**Work to be completed**: Copy out everything in the records below from the line containing "The image size is (2407, 1540)." down to the line containing "tab-help: Help is", with both of those lines included.

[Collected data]
******

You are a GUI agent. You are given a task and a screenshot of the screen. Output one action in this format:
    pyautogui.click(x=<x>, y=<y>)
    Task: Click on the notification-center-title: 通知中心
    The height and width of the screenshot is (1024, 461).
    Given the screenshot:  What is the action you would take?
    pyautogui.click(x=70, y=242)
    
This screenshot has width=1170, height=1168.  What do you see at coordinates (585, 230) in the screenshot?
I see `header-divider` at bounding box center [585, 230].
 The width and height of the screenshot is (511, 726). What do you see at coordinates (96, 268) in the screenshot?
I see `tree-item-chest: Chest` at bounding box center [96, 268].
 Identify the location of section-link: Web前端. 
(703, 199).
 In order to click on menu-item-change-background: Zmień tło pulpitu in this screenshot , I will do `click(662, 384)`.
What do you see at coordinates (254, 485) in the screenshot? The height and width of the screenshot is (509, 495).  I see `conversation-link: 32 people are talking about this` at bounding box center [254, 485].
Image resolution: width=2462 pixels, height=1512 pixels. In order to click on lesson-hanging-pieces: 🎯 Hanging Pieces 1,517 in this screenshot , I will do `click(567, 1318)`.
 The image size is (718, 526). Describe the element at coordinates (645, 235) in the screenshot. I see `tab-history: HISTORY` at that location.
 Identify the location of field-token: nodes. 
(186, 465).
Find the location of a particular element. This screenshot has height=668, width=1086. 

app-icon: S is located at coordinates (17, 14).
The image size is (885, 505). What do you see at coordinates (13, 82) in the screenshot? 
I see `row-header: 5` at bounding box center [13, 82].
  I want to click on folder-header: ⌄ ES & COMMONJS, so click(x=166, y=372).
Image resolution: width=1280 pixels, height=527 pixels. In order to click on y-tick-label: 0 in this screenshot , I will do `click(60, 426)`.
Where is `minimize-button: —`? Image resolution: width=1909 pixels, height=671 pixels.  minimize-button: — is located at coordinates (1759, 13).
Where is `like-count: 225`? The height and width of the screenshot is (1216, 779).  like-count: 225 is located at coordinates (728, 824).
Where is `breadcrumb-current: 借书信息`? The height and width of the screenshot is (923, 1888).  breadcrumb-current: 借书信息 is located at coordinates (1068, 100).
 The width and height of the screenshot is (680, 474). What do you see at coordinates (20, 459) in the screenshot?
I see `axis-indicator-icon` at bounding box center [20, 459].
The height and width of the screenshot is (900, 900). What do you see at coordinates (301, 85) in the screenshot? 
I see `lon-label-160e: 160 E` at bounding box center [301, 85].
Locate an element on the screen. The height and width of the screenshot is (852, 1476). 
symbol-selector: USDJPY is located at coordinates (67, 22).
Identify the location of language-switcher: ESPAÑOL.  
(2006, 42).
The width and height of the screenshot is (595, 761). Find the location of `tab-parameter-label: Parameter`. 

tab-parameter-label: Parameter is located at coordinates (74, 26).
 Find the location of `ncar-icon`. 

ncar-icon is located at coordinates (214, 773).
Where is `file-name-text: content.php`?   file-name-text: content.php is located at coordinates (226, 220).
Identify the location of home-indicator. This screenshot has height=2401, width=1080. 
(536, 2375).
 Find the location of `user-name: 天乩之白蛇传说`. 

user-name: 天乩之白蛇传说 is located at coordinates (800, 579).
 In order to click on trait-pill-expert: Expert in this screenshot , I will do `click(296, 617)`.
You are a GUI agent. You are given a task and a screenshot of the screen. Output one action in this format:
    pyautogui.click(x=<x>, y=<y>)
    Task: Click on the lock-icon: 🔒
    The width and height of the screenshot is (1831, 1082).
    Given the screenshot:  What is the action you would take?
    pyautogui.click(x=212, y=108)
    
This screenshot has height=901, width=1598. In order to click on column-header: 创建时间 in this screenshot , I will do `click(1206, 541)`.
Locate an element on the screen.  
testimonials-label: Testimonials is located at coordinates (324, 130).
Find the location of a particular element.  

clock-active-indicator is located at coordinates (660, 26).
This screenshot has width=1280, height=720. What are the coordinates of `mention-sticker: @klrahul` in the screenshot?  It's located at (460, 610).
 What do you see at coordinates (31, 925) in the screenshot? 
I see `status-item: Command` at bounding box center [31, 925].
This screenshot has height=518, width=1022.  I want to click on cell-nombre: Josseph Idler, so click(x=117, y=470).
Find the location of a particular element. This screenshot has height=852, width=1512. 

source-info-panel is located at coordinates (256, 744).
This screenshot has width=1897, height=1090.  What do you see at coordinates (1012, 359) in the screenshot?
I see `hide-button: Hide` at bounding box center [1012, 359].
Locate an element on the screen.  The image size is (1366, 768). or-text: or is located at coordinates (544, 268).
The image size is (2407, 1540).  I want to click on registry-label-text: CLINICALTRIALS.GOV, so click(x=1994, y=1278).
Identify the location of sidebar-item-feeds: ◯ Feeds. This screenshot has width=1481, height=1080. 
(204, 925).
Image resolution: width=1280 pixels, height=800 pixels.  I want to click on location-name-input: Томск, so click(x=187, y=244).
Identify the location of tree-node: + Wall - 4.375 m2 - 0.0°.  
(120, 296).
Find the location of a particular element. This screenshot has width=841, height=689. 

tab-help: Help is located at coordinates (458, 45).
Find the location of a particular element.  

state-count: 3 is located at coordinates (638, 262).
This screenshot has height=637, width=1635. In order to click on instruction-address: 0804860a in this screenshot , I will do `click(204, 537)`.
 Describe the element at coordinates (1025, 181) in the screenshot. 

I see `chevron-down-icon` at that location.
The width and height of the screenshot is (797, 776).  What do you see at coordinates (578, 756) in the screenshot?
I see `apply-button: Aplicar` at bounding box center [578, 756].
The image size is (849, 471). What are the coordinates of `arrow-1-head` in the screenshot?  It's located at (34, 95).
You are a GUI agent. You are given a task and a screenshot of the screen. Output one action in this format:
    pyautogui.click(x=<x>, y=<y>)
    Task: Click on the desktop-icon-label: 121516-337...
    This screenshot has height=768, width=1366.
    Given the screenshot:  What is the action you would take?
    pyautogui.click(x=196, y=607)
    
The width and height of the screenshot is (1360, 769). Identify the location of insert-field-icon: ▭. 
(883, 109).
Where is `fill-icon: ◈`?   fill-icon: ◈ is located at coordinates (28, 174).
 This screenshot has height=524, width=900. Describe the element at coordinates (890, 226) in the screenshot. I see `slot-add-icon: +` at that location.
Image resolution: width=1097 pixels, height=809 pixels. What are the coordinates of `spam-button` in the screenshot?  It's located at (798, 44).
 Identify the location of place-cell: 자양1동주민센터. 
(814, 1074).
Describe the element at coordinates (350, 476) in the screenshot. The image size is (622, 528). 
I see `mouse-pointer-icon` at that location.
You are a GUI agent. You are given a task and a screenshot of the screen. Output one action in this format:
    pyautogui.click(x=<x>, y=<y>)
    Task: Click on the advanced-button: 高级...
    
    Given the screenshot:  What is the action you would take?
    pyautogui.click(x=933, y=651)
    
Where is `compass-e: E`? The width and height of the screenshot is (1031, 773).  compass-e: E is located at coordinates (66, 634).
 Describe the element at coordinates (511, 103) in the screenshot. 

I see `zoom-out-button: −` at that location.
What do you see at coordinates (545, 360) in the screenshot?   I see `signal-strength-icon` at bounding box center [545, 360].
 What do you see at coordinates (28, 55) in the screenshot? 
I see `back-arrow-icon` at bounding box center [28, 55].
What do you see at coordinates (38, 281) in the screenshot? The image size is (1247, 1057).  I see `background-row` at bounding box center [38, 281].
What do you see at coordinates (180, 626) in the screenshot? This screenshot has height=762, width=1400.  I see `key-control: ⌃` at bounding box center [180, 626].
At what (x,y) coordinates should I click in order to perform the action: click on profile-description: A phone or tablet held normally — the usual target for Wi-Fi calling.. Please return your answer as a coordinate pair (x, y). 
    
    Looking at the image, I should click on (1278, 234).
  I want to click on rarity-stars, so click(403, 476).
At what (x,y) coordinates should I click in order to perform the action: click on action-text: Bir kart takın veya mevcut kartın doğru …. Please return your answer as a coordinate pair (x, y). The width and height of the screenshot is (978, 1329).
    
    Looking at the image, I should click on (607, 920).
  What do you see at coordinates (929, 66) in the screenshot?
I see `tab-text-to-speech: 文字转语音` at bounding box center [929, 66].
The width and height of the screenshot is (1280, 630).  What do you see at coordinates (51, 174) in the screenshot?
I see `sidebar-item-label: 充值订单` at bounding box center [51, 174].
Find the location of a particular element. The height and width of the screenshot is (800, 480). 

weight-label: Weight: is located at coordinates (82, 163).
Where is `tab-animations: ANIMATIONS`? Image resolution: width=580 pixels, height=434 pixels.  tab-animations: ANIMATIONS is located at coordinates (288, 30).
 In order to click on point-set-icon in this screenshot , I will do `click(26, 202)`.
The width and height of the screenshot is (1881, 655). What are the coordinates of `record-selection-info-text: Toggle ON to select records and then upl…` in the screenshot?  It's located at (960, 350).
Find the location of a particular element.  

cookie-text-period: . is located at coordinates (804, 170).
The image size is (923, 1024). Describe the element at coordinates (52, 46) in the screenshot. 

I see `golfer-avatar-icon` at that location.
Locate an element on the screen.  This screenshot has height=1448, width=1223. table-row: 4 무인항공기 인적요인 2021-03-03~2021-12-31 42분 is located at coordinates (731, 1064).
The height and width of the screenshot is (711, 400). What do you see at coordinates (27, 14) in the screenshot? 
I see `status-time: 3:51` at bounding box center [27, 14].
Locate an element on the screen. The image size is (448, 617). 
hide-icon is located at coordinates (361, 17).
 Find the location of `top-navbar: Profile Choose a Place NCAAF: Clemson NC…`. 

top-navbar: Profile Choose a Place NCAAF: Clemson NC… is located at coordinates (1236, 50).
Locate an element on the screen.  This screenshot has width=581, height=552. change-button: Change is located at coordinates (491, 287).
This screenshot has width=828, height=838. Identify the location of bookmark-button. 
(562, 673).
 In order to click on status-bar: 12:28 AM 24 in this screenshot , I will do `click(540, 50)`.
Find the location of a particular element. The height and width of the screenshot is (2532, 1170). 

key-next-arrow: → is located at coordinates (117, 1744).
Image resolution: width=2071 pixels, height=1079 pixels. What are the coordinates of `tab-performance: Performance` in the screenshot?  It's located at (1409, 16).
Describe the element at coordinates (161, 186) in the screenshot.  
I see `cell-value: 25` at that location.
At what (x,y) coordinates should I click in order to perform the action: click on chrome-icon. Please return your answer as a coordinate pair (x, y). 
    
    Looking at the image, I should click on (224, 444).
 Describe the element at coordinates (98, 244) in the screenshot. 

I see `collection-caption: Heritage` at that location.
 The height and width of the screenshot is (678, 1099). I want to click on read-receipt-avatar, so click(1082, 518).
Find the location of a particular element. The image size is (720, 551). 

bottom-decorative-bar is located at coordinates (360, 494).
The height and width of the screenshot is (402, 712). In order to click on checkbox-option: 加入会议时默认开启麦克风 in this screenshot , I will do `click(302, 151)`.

******

**Answer area**:
The image size is (2407, 1540).  I want to click on registry-label-text: CLINICALTRIALS.GOV, so click(x=1994, y=1278).
Identify the location of sidebar-item-feeds: ◯ Feeds. This screenshot has width=1481, height=1080. 
(204, 925).
Image resolution: width=1280 pixels, height=800 pixels.  I want to click on location-name-input: Томск, so click(x=187, y=244).
Identify the location of tree-node: + Wall - 4.375 m2 - 0.0°.  
(120, 296).
Find the location of a particular element. This screenshot has width=841, height=689. 

tab-help: Help is located at coordinates (458, 45).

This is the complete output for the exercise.